Voilà l’ plaisir, mesdames, voilà l’ plaisir!
En somme, c’est le vertige de Paris, le Paris du Moulin-Rouge, de l’Olympia et des Folies-Bergère, le Paris des music-halls et des bals publics, sur les sens excités et la précoce imagination de la petite ouvrière. Paris! la ville qui les prend toutes, déjà maudite au dernier acte de «Germinie Lacerteux», par madame de Varandeuil, comme M. Charpentier la fait couvrir d’anathèmes par son chiffonnier symbolique et son non moins symbolique père!
Willette, dans sa fameuse fresque du Chat-Noir, intitulée: «Miserere», nous avait déjà montré ce Paris de luxure et de perdition, entraînant du haut de Montmartre toute une chevauchée de nudités fragiles et délirantes: cocottes haut troussées, premières communiantes, blanchisseuses éveillées, petites femmes pantalonnées de batiste et corsetées de satin noir; tout le sabbat moderne de la prostitution se ruant à la curée de l’or.
Sur cette donnée, pas très neuve, sinon «chatnoiresque», Gustave Charpentier a écrit la symphonie la plus séduisante, la plus papillotante et la plus colorée qu’on ait jamais encore entendue dans une salle subventionnée. C’est l’Opéra «modern-style» dans toute sa gloire; on ne peut pas pousser plus loin l’art tumultueux du pittoresque. C’est de la musique de peintre, tant elle rend savoureusement ce qu’elle veut dire. Les cris de Paris qui s’éveille, le duo des amants enthousiasmés et leur salut à ce Paris de joie et de boue resteront, comme tout le premier et tout le dernier acte, des pages documentaires de la musique de demain.
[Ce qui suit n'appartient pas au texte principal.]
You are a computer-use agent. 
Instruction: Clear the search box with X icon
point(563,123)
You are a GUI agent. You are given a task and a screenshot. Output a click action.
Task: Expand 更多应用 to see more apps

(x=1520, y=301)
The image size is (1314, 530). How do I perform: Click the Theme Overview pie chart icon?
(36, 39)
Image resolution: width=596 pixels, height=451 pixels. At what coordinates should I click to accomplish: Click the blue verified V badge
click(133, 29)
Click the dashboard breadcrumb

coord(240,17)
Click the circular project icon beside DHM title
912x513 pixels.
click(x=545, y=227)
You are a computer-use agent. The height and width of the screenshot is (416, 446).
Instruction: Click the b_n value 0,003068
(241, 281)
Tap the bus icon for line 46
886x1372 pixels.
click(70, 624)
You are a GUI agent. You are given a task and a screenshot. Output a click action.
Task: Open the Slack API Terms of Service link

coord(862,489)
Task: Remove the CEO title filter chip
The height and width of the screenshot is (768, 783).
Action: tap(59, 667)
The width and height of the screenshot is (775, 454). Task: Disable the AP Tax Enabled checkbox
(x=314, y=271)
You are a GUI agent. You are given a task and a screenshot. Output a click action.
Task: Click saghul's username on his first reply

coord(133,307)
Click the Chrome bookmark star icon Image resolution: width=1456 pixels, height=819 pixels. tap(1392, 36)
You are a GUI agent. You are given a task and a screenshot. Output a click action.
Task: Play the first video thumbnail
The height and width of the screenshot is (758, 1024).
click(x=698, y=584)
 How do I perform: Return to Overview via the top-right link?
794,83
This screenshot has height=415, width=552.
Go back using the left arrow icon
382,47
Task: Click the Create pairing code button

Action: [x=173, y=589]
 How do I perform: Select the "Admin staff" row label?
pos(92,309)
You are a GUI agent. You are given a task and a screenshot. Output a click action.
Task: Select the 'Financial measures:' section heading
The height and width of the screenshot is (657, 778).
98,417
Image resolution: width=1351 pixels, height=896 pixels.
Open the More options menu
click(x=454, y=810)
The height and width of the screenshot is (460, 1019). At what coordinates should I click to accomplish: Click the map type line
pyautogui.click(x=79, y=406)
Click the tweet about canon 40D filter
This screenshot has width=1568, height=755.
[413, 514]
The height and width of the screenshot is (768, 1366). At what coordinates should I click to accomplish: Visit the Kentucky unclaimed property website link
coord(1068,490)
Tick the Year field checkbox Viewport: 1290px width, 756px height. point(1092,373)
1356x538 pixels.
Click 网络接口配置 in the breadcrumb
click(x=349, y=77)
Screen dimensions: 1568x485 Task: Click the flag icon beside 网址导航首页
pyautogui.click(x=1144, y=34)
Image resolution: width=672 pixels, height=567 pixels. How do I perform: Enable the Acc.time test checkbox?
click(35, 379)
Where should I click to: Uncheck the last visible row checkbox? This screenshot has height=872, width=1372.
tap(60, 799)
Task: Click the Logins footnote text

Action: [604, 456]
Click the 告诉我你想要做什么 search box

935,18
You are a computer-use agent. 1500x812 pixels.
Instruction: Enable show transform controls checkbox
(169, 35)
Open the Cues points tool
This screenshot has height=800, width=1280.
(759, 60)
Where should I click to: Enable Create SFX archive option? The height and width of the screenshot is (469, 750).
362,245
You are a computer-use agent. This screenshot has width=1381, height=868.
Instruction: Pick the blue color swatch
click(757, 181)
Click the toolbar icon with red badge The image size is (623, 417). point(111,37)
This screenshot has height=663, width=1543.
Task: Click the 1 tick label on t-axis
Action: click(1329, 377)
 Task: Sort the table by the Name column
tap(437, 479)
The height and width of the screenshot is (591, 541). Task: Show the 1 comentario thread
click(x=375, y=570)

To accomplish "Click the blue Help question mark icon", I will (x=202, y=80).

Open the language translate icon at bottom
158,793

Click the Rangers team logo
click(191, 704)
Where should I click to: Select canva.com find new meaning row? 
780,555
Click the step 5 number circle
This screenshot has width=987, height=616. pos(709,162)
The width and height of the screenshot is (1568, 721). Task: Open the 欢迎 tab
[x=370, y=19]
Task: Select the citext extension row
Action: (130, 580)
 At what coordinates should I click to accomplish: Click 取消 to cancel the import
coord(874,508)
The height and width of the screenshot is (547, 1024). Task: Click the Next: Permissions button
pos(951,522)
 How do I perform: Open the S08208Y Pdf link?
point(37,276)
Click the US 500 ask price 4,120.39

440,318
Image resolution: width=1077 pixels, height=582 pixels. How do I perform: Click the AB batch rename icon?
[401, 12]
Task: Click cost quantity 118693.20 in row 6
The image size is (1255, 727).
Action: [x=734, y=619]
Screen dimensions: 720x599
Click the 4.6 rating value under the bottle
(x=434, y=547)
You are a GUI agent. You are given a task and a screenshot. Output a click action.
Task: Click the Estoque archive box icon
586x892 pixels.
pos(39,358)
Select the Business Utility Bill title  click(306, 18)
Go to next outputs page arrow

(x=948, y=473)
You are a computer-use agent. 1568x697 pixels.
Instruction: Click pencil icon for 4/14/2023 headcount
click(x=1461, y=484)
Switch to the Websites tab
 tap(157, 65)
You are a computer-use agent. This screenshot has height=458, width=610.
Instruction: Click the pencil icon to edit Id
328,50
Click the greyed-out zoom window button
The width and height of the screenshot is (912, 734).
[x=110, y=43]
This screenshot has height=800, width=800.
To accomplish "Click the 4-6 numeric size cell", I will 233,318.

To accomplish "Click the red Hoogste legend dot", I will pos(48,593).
Pour encadrer cette aventure banale d’une petite fille qui se dérange, M. Jusseaume a peint quatre décors que M. Emile Zola pourrait revendiquer pour illustrer «Une Page d’amour»: Paris vu de la mansarde, cette mansarde du premier tableau, estompée comme un Carrière, le Paris des échafaudages, des démolitions et des grimpettes du vieux Montmartre, tout bleuâtre dans la brume, et puis tout rose dans l’aurore; puis c’est le Paris du 14 Juillet, un Paris d’illuminations aux lignes faufilées de points d’or avec, dans le ciel, des fusées de feu d’artifice et des pluies d’étoiles; et, enfin, vu de la mansarde du premier, un Paris sinistre et noir, aux allures de bête embusquée dans l’ombre, le Paris où Louise va s’engouffrer pour toujours...
Louise, c’est mademoiselle Riotton, la fragilité capiteuse et blonde; le rapin séducteur, c’est M. Mareschal; le père Préjugé, comme nous l’apprend le livret, c’est l’inimitable Fugère.
La mise en scène est de Carré, et c’est tout dire.
Le public aurait-il accepté l’œuvre de M. Charpentier sans cette mise en scène??
Le public loue fort la musique; les peintres la figuration, et les musiciens les décors, naturellement.
«La belle carotte! qui veut d’la belle carotte?» chante un des cris de Paris, à l’acte de Montmartre; cela aurait fait aussi bien un leit-motiv que «Voilà l’plaisir, mesdames», prétend un jeune maestro dans les couloirs.